Whether the side reaction of the first-tier city vehicle replacement is faster, and the later city of the vehicle is slow, the number of kilometers are basically the leverage

Through the analysis of the title, it can be learned that the name of the vehicle product library is the brand name + Auto/manual +xxxx + attributes, see the title can know an overview

Reference

Crawler Project Address

    • Https://github.com/go-crawler ...
Related Article

Contact Us

The content source of this page is from Internet, which doesn't represent Alibaba Cloud's opinion; products and services mentioned on that page don't have any relationship with Alibaba Cloud. If the content of the page makes you feel confusing, please write us an email, we will handle the problem within 5 days after receiving your email.

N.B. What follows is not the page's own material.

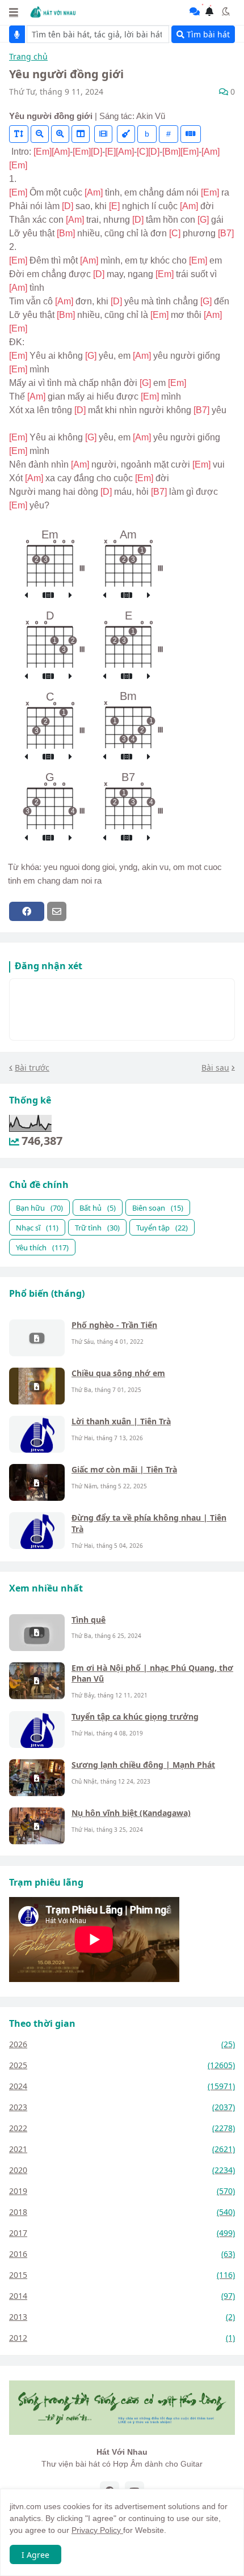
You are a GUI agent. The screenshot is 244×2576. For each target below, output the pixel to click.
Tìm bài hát (207, 34)
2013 (122, 2316)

If you find any instances of plagiarism from the community, please send an email to: info-contact@alibabacloud.com and provide relevant evidence. A staff member will contact you within 5 working days.

A Free Trial That Lets You Build Big!

Start building with 50+ products and up to 12 months usage for Elastic Compute Service

  • Sales Support

    1 on 1 presale consultation

  • After-Sales Support

    24/7 Technical Support 6 Free Tickets per Quarter Faster Response

  • Alibaba Cloud offers highly flexible support services tailored to meet your exact needs.